# Best White Noise Machine



## MamieCole (Jun 1, 2007)

Has anyone had any good experiences with a white noise machine? I think it would help our situation a ton. I know the noise of a fan works well for DS, but it really isn't practical during the winter, especially since DS won't sleep with any sort of sheet or blanket covering him. I am also reading The No Cry Sleep Solution for Toddlers and white noise is highly recommended for frequent wakers.

So I started doing some research and I am already overwhelmed. I have found machines that create white noise only. Then there are the digital machines that have different pre-set sounds like rain, ocean, fan etc. Then there are the machines that have removable sound cards. Prices range from $25 to over $125 bucks! I just don't know where to start.

We co-sleep, so I am assuming that if it helps DS sleep, it will help DH and I as well.

So if you have a white noise machine that you love that has helped your LO (and you) sleep, would you mind sharing the brand? Thanks in advance mamas!


----------



## readytobedone (Apr 6, 2007)

we use a homedics brand that is also a clock. we bought it from bed, bath, and beyond. it has nature sounds like ocean, rainforest, waterfall, etc.

Recorded data:
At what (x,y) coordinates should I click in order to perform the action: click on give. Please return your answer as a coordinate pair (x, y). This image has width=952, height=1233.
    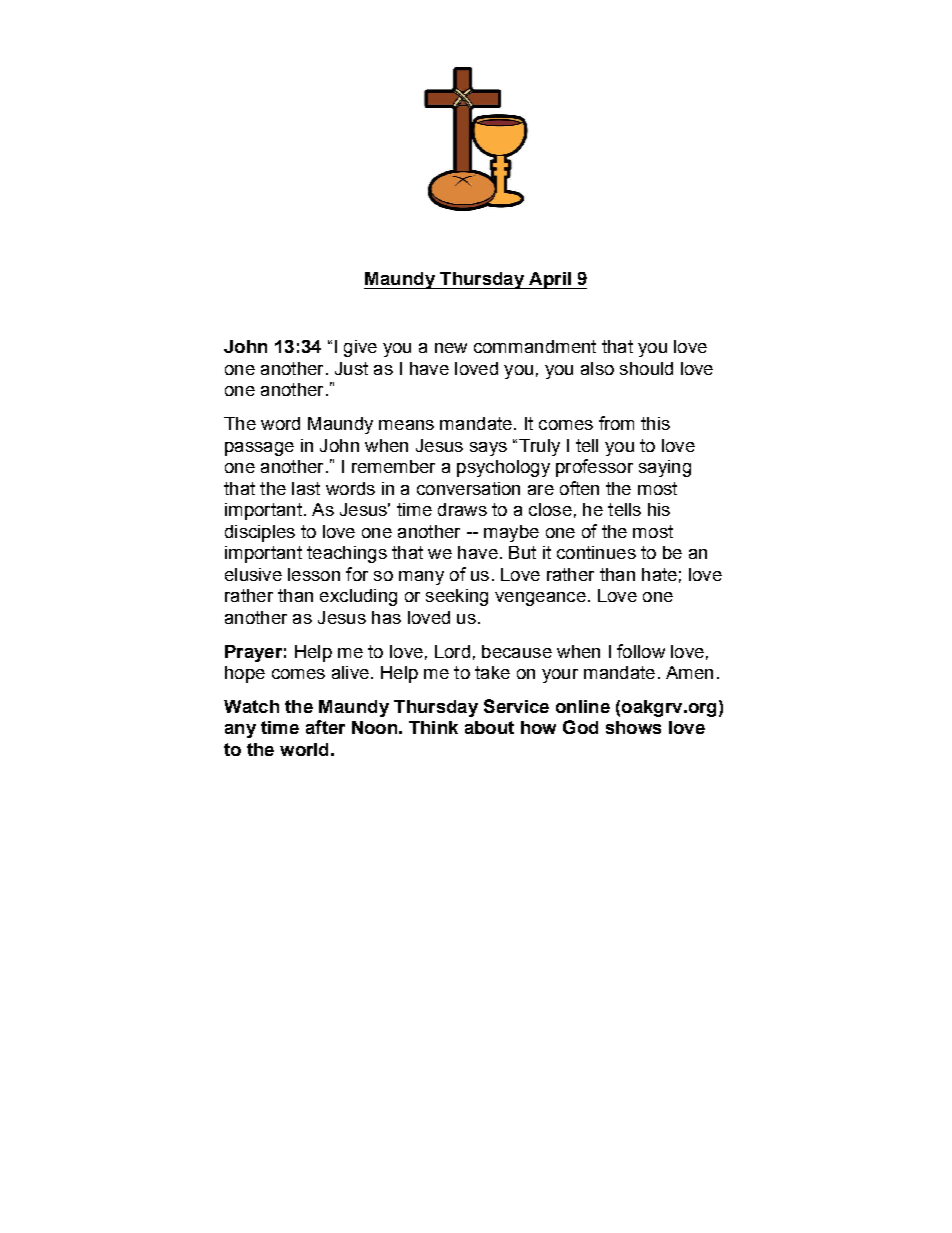
    Looking at the image, I should click on (360, 348).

Exercise instructions:
**a.** Which sounds does the white noise machine thread name as settings a machine can play?
**b.** Could you print the part of the white noise machine thread that opens with the words containing "## MamieCole (Jun" and closes with "where to start."?
**c.** Do these statements agree with the white noise machine thread? (i) The homedics machine was bought from Bed, Bath, and Beyond. (ii) The most expensive machines MamieCole found cost about $100. (iii) DS sleeps under a blanket during the winter.

Responses to the tasks:
**a.** rain, ocean, fan, rainforest, waterfall

**b.**
## MamieCole (Jun 1, 2007)

Has anyone had any good experiences with a white noise machine? I think it would help our situation a ton. I know the noise of a fan works well for DS, but it really isn't practical during the winter, especially since DS won't sleep with any sort of sheet or blanket covering him. I am also reading The No Cry Sleep Solution for Toddlers and white noise is highly recommended for frequent wakers.

So I started doing some research and I am already overwhelmed. I have found machines that create white noise only. Then there are the digital machines that have different pre-set sounds like rain, ocean, fan etc. Then there are the machines that have removable sound cards. Prices range from $25 to over $125 bucks! I just don't know where to start.

**c.**
(i) Yes: "we bought it from bed, bath, and beyond"
(ii) No: "Prices range from $25 to over $125 bucks!"
(iii) No: "DS won't sleep with any sort of sheet or blanket covering him"